Open banking is intended to encourage competition in the financial services space. The license will allow By Miles to gain access to a wider range of financial data from consenting customers.

With this extra layer of information, By Miles could implement more flexible payment methods and better assist customers with lower credit scores who may otherwise be refused a policy. There have been examples of insurers selling products on open banking apps, such as that of Starling Bank, but By Miles is the first UK insurer to obtain this license from the Financial Conduct Authority.

By Miles is one of the companies examined in GlobalData’s Thematic Research: Digital Challengers in Insurance report. According to the analysis, By Miles’ value proposition is purely digital, and the company is already excelling at offering customers flexible, pay-by-the-mile motor insurance. Thus, open banking will likely only enhance By Miles’ product proposition.

In fact, insurtechs offering flexible products are narrowing the gap between customers’ needs and wants and the products and policies on offer in the market, an area where incumbent insurers have seemingly fallen behind. But gaining insight into more customer data through open banking platforms will do more than simply expand insurance providers’ customer bases and product offerings. Data mining can assist with policy customisation, streamline the claims management process – through improved data reconciliation – and prevent fraud.

Open banking platforms will become increasingly more sophisticated over time, particularly as uptake among consumers improves. They will enable customers to easily switch to a better deal from a different provider. Once the open banking movement paves into insurance, insurers will be forced to improve their pricing and services.

High premiums are a greater threat than a poor claims experience

When it comes to why consumers leave an insurance provider, there are two schools of thought. These are high premiums and poor customer experience.

The flooding that occurred in Yorkshire and the Midlands in 2019 could have a considerable impact on switching activity within the home insurance market.

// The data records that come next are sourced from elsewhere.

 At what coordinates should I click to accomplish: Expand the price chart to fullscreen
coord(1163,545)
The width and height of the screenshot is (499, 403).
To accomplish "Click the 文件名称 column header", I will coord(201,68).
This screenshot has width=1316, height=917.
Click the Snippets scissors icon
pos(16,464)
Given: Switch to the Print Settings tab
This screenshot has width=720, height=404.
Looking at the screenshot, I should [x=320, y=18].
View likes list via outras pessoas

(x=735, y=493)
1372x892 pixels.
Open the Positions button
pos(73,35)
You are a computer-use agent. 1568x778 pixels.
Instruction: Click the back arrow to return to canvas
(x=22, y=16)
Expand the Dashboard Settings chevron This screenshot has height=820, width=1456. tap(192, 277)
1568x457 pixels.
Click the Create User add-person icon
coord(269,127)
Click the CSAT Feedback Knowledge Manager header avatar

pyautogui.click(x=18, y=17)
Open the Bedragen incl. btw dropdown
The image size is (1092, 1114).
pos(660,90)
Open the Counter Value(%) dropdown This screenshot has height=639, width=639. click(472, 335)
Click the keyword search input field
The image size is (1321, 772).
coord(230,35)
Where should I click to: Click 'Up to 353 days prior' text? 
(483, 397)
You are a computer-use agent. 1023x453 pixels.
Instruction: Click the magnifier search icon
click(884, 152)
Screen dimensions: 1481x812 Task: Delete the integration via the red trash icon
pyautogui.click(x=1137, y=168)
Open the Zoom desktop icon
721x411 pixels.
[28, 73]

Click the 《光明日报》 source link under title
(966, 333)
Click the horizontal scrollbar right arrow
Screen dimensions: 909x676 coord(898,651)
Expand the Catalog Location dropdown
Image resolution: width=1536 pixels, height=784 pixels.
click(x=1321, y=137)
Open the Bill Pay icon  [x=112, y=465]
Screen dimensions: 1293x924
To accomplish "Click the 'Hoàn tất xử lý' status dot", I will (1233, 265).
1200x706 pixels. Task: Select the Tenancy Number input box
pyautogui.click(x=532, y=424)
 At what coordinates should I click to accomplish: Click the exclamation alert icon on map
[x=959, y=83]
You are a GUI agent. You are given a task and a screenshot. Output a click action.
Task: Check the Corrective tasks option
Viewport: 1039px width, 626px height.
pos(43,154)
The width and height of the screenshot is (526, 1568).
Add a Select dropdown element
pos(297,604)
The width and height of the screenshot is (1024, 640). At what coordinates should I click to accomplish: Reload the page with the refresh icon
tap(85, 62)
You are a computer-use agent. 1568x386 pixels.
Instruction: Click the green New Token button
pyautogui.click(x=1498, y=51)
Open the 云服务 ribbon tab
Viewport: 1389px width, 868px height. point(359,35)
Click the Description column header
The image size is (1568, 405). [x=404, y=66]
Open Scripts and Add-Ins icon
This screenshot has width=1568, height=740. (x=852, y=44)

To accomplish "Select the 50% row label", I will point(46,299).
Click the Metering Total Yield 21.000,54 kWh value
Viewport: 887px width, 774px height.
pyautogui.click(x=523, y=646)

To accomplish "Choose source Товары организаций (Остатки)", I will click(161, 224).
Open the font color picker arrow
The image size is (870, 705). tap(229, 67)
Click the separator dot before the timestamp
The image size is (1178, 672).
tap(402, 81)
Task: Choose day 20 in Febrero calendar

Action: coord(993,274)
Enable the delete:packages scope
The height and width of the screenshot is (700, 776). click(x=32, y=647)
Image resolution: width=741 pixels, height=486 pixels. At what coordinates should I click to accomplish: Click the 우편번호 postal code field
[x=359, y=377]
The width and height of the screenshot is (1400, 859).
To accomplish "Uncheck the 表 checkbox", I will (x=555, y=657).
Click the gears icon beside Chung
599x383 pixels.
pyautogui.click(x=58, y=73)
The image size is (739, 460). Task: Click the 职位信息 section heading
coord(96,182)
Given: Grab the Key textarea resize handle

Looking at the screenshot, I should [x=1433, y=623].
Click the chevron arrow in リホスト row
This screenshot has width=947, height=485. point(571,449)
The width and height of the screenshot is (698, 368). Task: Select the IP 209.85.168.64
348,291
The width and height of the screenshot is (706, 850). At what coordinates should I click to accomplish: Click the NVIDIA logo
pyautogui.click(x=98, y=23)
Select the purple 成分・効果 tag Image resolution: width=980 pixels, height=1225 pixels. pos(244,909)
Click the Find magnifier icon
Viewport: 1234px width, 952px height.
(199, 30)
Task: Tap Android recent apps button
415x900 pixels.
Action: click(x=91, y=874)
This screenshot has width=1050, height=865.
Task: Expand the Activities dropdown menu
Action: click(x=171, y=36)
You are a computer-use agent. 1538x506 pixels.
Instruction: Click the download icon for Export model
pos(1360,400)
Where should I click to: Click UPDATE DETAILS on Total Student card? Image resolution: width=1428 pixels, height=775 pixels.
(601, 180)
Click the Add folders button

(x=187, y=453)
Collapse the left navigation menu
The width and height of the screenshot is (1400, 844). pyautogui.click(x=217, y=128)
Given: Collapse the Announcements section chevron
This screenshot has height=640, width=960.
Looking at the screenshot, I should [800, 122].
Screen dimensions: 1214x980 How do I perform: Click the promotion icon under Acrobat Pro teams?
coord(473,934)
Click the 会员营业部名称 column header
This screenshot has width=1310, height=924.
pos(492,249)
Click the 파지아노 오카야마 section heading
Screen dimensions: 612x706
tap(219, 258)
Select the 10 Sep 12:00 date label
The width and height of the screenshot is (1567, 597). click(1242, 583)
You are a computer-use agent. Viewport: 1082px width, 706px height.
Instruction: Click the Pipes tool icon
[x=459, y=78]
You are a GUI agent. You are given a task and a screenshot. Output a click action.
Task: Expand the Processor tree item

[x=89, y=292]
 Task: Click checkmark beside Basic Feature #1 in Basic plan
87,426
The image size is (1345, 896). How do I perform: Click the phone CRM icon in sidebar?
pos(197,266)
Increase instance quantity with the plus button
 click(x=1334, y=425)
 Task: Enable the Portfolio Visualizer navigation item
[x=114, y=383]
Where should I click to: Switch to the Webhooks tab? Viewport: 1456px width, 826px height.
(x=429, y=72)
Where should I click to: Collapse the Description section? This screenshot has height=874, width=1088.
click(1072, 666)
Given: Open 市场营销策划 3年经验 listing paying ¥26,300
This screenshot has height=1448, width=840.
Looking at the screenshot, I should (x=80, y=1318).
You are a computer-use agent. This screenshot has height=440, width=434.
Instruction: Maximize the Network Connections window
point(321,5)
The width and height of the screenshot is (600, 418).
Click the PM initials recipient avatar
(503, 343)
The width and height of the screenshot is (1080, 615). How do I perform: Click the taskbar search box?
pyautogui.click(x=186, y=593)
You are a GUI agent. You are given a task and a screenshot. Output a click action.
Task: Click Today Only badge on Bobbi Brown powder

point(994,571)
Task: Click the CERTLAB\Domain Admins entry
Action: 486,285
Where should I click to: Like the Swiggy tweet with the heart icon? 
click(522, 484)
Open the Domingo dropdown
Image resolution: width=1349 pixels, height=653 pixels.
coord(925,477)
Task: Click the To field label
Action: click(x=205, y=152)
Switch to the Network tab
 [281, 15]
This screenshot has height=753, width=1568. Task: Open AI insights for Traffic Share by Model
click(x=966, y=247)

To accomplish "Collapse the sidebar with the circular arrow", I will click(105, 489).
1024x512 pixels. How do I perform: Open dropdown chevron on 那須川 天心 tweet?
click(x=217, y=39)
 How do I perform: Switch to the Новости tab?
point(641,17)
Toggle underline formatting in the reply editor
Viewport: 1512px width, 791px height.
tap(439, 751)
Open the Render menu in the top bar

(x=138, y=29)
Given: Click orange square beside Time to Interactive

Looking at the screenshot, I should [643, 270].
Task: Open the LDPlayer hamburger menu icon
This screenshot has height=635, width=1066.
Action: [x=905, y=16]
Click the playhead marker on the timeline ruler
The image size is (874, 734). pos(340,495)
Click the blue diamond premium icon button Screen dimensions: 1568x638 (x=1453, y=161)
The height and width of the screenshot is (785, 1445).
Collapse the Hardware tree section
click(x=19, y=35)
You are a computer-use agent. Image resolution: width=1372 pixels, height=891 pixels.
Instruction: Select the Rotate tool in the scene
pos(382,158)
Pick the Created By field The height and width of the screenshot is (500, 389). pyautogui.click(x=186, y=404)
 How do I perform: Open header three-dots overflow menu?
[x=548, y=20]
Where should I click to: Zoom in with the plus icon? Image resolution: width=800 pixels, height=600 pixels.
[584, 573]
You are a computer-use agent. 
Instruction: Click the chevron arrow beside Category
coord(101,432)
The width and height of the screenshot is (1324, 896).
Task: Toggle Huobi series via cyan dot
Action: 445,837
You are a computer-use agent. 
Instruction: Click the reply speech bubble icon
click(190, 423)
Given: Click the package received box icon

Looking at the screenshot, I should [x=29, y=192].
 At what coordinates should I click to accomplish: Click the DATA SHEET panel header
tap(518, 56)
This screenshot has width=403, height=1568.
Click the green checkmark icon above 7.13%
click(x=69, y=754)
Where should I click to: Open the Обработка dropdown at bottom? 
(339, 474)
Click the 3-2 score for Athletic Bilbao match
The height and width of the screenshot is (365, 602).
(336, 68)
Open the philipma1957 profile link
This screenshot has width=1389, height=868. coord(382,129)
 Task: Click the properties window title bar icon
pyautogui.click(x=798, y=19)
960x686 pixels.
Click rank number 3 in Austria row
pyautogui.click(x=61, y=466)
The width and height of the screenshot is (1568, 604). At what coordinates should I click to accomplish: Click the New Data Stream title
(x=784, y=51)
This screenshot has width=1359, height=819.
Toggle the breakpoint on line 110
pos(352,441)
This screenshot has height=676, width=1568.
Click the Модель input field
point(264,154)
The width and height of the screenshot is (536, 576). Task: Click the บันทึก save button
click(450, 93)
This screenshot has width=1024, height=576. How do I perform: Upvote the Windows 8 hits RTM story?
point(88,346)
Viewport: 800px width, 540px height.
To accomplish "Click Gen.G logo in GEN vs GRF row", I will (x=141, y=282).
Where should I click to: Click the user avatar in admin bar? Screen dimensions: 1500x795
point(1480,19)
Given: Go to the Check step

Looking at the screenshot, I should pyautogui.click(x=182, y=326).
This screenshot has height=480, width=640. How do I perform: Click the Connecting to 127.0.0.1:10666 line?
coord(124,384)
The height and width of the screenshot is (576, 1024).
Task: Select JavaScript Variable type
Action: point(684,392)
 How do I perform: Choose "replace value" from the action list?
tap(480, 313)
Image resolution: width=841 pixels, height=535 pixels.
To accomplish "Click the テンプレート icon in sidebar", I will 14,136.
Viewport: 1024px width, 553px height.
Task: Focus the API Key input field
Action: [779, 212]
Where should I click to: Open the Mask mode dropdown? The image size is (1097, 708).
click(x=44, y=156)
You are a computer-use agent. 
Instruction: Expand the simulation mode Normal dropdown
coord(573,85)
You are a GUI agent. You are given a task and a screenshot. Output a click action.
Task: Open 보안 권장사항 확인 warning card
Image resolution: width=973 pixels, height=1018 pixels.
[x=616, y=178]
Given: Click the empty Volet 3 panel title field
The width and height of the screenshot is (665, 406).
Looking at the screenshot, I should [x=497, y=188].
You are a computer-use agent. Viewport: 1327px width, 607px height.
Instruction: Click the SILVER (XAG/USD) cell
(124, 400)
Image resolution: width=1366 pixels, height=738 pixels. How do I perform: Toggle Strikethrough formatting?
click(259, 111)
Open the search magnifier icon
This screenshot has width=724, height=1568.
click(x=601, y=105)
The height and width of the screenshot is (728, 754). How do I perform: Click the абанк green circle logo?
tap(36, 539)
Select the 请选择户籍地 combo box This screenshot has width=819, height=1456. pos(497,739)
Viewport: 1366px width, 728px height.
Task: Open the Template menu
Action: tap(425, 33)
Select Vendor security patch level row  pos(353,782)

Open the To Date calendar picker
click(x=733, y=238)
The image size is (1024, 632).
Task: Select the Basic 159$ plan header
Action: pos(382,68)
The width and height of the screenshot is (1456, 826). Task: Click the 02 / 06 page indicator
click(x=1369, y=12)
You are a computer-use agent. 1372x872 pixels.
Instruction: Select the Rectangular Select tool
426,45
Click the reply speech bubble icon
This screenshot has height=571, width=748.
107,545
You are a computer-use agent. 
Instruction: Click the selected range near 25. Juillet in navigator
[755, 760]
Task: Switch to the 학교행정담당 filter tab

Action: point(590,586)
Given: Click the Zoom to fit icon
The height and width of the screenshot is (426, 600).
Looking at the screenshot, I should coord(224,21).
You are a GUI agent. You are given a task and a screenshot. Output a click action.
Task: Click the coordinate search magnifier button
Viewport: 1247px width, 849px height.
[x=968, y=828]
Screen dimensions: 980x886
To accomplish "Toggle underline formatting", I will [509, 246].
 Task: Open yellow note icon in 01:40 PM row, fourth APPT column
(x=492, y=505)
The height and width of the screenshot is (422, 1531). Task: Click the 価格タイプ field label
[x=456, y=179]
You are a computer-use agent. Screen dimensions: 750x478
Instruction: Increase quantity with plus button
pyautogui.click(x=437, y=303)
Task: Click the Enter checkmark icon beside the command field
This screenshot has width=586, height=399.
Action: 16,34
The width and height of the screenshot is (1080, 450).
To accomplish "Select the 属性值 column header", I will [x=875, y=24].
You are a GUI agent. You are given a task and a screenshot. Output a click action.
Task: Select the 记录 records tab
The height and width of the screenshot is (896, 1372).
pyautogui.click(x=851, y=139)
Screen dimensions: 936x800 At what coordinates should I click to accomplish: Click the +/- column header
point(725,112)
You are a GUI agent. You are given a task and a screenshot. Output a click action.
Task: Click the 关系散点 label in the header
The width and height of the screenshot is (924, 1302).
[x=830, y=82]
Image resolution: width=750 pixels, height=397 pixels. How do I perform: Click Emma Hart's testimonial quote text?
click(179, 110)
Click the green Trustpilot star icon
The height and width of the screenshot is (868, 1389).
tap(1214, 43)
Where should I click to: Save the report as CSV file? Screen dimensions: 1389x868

With the percentage of policyholders switching at the point of renewal increasing in 2019, individuals that have a negative claims experience could leave their provider if they fail to respond adequately.

The Association of British Insurers estimates that 2,250 claims have been received relating to the flooding of homes and businesses, with initial costs totalling £45m ($58.5m). This one event equates to 11% of the total cost of all weather-related claims that occurred in 2018.

Findings from GlobalData’s UK 2019 Insurance Consumer Survey indicate that 80% of home insurance policyholders who have made a claim on their current policy were satisfied with the service provided during the claims process, with only 4.5% being dissatisfied. These findings should reassure providers that despite the high number of home insurance claims, the processes in place are on the whole up to the task.

Insurers should instead be more concerned that premiums in the home insurance market will have to increase, particularly if flooding events such as this increase in frequency due to climate change.

GlobalData’s research indicates that 65.4% of home insurance policyholders who switched at the point of renewal did so because they were offered a lower premium. Home insurance providers should look towards increasing investments in technology to help with cost savings throughout the value chain, allowing for premiums to become increasingly competitive.